Les industriels attaquent l'interdiction de vente du Roundup

©Thomson Reuters

Phytofar, l’association réunissant les producteurs d’herbicides, conteste l’arrêté royal d’interdiction de vente des herbicides de synthèse aux particuliers devant le Conseil d’Etat.

Depuis le 1er janvier, les particuliers ne peuvent plus acheter d’herbicides sélectifs dans le commerce en Belgique. Et depuis le 6 octobre dernier, il en va de même pour les herbicides totaux, genre Roundup (glyphosate). Cette situation fait suite à une décision du Fédéral. Cela risque-t-il changer? C’est en tout cas le souhaite de Phytofar, l’association belge de l’industrie des produits de protection des plantes. Cette organisation professionnelle réunit les grands producteurs de produits phytos tels que Bayer Crop, BASF, Syngenta Crop et autres Taminco. Elle vient de déposer un recours au Conseil d’Etat en vue d’obtenir l’annulation de l’arrêté royal du 16 septembre 2018 interdisant la vente d’herbicides de synthèse (produits en laboratoire) aux particuliers.

"Le Règlement européen ne prévoit pas de discrimination sur base de l’origine des produits."
peter jaeken
secrétaire général de Phytofar

Phytofar ne l’a jamais caché: elle conteste le bien-fondé de l’interdiction. Elle l’avait signalé lors de l’adoption de l’arrêté royal il y a quatre mois. Son secrétaire général Peter Jaeken nous l’a répété lundi: "Organiser une discrimination entre les produits de synthèse (totaux ou sélectifs, NDLR) et ceux d’origine naturelle n’est pas légitime; cela ne donne aucune garantie qu’un meilleur service soit rendu à la société civile, ni qu’un progrès soit enregistré en matière de santé."

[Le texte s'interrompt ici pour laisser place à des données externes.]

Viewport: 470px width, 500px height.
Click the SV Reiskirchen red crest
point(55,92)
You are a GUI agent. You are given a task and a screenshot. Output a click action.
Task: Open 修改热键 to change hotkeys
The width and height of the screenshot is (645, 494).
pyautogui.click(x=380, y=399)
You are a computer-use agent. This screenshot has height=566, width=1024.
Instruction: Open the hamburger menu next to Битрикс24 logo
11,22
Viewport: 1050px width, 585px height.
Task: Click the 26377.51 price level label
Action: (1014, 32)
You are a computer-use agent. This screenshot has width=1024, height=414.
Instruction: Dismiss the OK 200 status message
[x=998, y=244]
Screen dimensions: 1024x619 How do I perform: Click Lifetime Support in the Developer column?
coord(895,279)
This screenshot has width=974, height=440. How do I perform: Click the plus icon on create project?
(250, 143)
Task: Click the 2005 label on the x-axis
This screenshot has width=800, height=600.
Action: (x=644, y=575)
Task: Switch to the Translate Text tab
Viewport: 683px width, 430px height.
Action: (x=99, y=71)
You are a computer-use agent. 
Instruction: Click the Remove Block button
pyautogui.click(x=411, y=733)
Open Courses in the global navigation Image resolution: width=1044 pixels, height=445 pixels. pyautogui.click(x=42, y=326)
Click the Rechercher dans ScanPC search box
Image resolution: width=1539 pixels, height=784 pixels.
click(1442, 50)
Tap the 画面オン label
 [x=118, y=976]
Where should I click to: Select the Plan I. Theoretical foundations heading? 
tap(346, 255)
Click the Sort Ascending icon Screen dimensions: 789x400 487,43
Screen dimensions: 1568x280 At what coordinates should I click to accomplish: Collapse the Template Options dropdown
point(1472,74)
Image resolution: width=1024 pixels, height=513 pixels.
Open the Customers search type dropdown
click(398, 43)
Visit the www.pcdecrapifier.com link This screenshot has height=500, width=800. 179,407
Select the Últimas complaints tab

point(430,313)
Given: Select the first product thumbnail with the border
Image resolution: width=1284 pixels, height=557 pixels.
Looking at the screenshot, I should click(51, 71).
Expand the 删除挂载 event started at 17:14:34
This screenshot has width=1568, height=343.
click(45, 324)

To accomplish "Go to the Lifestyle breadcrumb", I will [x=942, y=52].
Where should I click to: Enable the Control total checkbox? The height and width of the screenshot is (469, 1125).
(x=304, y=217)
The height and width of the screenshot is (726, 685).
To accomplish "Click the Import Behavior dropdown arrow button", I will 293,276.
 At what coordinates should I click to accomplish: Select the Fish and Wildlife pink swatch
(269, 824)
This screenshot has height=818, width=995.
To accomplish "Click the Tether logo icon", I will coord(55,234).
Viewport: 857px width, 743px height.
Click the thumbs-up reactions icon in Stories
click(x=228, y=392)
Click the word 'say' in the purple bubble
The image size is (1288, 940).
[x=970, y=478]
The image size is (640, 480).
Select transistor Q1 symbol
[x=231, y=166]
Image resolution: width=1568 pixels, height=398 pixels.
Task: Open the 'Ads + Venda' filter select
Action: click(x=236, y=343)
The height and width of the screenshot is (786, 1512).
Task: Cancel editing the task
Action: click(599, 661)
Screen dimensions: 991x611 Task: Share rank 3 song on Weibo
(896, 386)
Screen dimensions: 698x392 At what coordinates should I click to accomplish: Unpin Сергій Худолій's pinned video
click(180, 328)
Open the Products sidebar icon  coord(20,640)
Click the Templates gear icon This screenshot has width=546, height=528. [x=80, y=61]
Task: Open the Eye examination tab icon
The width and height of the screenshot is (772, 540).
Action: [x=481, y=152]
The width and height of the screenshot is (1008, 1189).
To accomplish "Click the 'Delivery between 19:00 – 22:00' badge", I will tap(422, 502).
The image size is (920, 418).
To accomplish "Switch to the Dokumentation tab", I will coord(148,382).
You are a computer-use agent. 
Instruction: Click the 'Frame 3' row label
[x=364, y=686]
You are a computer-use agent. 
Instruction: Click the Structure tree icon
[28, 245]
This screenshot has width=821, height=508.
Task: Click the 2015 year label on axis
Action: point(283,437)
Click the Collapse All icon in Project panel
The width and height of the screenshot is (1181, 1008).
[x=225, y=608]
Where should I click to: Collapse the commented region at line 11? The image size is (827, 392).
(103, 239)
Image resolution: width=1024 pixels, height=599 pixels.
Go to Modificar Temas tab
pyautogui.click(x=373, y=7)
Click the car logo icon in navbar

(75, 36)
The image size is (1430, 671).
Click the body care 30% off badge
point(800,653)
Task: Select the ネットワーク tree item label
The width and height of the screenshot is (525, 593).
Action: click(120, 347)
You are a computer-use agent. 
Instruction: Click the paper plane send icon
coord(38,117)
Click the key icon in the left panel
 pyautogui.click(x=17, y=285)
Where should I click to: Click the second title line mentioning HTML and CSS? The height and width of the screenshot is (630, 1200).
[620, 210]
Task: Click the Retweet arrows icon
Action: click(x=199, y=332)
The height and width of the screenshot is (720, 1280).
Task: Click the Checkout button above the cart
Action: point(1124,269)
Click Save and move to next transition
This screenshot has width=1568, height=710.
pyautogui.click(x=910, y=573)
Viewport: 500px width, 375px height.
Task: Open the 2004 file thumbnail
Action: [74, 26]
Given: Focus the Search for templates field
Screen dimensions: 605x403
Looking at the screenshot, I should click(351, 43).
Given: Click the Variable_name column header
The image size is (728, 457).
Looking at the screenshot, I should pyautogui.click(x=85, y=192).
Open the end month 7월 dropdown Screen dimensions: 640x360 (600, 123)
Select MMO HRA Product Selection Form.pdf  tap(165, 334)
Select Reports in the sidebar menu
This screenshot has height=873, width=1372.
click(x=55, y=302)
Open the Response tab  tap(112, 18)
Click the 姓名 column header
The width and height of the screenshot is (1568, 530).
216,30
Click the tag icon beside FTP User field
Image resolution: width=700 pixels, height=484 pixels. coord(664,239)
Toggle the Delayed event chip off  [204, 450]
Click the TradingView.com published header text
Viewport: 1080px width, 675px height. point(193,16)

L’utilisation de ce type d’herbicides est suspectée d’être cancérigène, pour rappel, sans que les conclusions d’études suffisamment convergentes aient permis à l’Union européenne de statuer sur la question. Les Régions wallonne et bruxelloise, ainsi que le gouvernement fédéral belge, se sont positionnés en pointe sur ce dossier, en basant leurs mesures de limitation ou d’interdiction sur des raisons de santé publique et sur le principe de précaution.

Dix millions envolés

De son côté, Phytofar juge abusif ce recours principiel au motif que les procédures d’autorisation de ces produits répondent déjà à un canevas de conditions très sévères. L’association dénonce aussi le cavalier seul de la Belgique par rapport à l’UE, qui n’a pas interdit l’utilisation de ces herbicides par les particuliers. "Le Règlement européen ne prévoit pas de discrimination sur la base de l’origine ou des substances actives des produits", ajoute Jaeken, ce qui confirme que la discrimination sera un argument phare des plaidoiries à venir au Conseil d’Etat.

Phytofar s’inquiète, enfin, des mesures que prendront les particuliers pour trouver des herbicides de substitution, notamment sur internet. Et souligne que la scission des produits particuliers et professionnels décrétée il y a 5 ans par le Fédéral a déjà coûté 10 millions au secteur (emballages, composants…).